Indeed, sunlight-hungry E. chlorotica might be the exception that proves the rule. The slug has evolved to look and act so much like a leaf that, in many ways, it's arguably more plant than animal.

But even if we couldn't subsist entirely off the sun, who's to say we can't supplement our diets with a little solar snack every now and again? Indeed, most animals that do photosynthesis, including a few ofE. chlorotica's cousins, don't rely entirely on sun-fuel. They use their photosynthetic machinery as more of a back-up generator, for times when food is otherwise scarce.

"It's a hedge against starvation," Pierce told me. "In an ecological sense, photosynthesis can provide animals considerable freedom."

Or, perhaps we could design a new use for photosynthesis entirely.

* Provided information:
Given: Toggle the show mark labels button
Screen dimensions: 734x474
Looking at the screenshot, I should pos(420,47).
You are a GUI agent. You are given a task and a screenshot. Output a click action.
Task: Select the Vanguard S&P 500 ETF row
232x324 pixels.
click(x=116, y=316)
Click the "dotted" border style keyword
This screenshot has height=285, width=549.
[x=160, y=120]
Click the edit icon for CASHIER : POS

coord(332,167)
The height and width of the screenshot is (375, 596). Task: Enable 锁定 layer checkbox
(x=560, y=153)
==
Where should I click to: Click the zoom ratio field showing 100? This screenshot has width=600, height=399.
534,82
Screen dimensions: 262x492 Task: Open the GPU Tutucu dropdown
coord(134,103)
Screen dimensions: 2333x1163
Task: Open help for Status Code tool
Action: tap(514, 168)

* Problems and tasks:
a - In the passage about animals that photosynthesize, why do most such animals use their photosynthetic machinery? Answer in one to three sentences.
b - Continue the passage about animals that photosynthesize from the point where it stops.

* Solved tasks:
a - They use it as a back-up generator for times when food is otherwise scarce. It works as a hedge against starvation, so they don't rely on sun-fuel alone.

b -
"Maybe you'd just have a green patch on your skin, a light-activated wound healing system, for instance," Agapakis said. (It's an awesome idea that scientists have tossed around over beers, but, apparently, is still waiting to be tackled.) "Something that doesn't require as much energy as a human."

So, while we might not go full solar anytime soon—not before we decide to make some more dramatic body modifications—we can still let nature's example inspire us. At the very least, celebrities sporting algal hair implants, or distance runners whose greenish hues allow them to stretch a little further on a sunny day, don't seem totally outside the realm of possibility.